Paul McCarthy at Tate ModernPresented by The Henry Moore Foundation Contemporary Projects in partnership with Tate ModernTate Modern North Landscape19 May -- 26 October 2003Admission free. Open every day 10.00--18.00 Friday and Saturday until 22.00.

The first major installation on Tate Modern's North Landscape will be a newly commissioned inflatable sculpture by the American Paul McCarthy, who is considered one of the most influential and groundbreaking artists of today. Blockhead will stand over thirty-five metres tall and be a spectacular addition to London's Bankside.

Paul McCarthy (born 1945) uses the language and imagery of the all-pervasive American consumer culture he grew up with, in work that distorts and mutates the familiar into the disturbing and carnivalesque. McCarthy first became known in the 1970s for his visceral performances and film works but during the 1990s extended his practice into stand alone sculptural figures, installations and most recently a series of large inflatable sculptures. His recent retrospective was shown at the Museum of Contemporary Art, Los Angeles in 2000, and the New Museum of Contemporary Art, New York, the Villa Arson, Nice, France and Tate Liverpool in 2001.

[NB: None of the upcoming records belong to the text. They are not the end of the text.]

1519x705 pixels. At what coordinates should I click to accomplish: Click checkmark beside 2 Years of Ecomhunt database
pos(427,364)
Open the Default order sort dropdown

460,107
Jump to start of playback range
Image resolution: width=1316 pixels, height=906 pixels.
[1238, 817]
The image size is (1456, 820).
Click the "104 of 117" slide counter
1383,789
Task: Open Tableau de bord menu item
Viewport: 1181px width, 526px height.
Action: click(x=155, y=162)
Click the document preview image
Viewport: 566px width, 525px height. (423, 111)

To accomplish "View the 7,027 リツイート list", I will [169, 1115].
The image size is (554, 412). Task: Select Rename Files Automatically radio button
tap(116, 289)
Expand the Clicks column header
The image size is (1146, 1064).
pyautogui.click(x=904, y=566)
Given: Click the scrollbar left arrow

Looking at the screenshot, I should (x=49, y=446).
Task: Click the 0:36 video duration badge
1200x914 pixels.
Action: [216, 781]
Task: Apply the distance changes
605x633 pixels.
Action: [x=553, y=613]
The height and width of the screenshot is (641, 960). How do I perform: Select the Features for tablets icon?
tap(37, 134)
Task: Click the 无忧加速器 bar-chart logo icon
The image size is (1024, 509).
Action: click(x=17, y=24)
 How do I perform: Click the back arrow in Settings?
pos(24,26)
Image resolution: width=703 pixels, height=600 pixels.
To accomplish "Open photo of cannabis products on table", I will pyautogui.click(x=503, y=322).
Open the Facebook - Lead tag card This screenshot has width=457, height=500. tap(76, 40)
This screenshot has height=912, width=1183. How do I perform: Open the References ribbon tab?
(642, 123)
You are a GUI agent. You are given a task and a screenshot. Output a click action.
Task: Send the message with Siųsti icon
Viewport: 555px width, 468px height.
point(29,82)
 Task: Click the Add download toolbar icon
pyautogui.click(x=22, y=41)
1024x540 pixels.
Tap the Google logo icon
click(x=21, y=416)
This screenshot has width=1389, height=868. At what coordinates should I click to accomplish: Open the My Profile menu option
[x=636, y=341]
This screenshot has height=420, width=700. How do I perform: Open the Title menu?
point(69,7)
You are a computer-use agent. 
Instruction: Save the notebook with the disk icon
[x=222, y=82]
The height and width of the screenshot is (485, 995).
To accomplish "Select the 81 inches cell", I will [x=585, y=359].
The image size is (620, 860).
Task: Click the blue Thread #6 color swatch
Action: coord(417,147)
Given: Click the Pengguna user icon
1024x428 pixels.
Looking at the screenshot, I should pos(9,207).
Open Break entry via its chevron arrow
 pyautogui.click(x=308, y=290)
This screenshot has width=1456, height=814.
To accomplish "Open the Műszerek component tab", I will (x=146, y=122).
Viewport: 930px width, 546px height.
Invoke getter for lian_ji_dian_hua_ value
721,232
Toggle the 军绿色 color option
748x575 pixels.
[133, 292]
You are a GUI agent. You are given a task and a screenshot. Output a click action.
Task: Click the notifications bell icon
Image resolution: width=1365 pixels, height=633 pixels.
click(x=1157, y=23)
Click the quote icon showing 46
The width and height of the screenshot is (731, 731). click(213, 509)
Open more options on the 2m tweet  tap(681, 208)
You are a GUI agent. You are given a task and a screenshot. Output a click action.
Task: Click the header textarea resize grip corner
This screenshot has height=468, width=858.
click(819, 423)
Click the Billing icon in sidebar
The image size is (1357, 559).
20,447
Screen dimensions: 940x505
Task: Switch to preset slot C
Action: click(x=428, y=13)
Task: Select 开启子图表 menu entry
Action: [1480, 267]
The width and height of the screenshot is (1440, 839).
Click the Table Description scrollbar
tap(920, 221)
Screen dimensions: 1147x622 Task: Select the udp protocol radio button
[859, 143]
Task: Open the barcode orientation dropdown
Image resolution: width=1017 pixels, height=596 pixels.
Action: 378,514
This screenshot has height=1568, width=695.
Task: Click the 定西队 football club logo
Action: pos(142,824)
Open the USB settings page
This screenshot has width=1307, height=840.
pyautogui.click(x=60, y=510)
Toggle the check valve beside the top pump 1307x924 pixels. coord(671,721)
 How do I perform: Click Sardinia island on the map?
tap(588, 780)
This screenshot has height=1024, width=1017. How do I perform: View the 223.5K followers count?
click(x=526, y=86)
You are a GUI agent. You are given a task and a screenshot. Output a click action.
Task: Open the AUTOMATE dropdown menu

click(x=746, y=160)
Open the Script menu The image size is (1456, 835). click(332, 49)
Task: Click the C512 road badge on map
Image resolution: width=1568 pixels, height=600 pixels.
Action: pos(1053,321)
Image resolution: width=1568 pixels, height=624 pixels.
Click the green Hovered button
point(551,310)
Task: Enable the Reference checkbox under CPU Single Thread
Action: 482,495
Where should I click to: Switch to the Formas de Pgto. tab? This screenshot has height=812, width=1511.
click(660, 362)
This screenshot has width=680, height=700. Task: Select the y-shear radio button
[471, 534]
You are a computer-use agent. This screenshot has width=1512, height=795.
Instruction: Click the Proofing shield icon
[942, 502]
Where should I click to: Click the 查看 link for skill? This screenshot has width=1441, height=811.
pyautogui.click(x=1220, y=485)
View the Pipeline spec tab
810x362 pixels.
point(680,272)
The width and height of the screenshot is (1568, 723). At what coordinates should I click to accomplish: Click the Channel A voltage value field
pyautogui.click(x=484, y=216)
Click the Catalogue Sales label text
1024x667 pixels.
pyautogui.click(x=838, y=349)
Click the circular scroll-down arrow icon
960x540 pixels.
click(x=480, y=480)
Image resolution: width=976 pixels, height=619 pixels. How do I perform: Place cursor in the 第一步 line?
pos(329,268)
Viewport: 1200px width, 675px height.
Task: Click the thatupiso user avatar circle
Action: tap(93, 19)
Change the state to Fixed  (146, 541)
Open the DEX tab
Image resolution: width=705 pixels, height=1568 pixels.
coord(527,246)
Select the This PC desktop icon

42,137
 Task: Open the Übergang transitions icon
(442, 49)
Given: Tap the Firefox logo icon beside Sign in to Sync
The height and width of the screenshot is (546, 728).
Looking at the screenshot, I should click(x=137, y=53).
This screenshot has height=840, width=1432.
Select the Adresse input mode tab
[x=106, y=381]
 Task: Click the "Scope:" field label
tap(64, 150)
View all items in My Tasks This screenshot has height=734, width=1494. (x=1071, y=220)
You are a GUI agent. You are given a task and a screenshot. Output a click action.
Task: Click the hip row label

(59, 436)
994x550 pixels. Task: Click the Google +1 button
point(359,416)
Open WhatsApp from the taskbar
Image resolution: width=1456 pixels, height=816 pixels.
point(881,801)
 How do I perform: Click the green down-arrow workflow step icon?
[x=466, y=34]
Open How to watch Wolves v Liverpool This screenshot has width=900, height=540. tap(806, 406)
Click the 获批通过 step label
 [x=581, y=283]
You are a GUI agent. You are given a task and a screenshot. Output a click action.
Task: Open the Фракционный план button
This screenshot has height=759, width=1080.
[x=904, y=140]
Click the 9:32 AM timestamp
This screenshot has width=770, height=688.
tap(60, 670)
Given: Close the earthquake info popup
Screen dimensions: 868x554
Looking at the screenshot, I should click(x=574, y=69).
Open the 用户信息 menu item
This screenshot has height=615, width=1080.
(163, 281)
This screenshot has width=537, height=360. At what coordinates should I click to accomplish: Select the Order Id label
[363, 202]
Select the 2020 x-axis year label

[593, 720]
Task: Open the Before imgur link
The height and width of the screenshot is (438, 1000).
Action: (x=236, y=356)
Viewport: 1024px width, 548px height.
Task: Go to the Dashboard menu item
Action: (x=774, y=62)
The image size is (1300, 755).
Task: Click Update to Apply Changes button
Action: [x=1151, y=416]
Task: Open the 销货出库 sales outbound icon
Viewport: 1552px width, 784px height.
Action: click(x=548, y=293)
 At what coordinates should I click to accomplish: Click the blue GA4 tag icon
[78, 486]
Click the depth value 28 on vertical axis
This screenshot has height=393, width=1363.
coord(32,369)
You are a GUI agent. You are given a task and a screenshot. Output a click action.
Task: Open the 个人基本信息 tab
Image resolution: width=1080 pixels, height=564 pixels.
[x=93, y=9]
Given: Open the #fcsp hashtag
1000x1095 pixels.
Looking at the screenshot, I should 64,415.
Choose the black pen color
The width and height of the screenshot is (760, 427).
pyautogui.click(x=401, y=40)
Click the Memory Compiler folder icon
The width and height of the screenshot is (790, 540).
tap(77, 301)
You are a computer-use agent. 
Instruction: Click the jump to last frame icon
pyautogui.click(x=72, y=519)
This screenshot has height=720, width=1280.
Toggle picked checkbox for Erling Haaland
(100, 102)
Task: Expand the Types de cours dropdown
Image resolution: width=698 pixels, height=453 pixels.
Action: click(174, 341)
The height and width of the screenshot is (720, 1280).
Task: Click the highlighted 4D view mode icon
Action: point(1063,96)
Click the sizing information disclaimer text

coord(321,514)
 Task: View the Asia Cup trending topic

Blockhead will be loosely based on the character of Pinocchio, but as in much of McCarthy's work, this popular children's character is mutated, on this occasion with funfair spectacle. There will be an opening at the base of the figure leading into a cavernous hallway where visitors will be able to purchase specially made candy. The enormous scale of the figure is designed to physically overpower the viewer, an experience the artist has likened to standing at the bottom of a cliff, describing the inflatable as "an abstract that rises up and over your head". However, this extraordinary physical presence will be seemingly negated by the black surface which McCarthy describes as creating "a black object" which becomes "a hole in the landscape". Among McCarthy's earliest works was a series of black paintings made in 1967-68 and he has quoted several of the leading artists from this period, such as American sculptor Tony Smith, in reference to the starkness of Blockhead's black form. Shown alongside Blockhead will be Daddies Bighead, a second newly commissioned inflatable sculpture that will stand approximately half the height of Blockhead at sixteen metres tall. Daddies Bighead will be based on a ketchup bottle. Ketchup has been a pivotal motif through all of McCarthy's work. He has frequently used ketchup in his performances and installations, along with other grocery stables of domestic life such as mayonnaise and chocolate, as stand-ins for bodily fluids.

Notes to editorsDaddies Bighead is shown Courtesy Hauser and Wirth Gallery London/Zurich and Luhring Augustine, New York. Blockhead is a reworking of Chocolate Blockhead, commissioned by In-Between for Expo 2000, Hanover.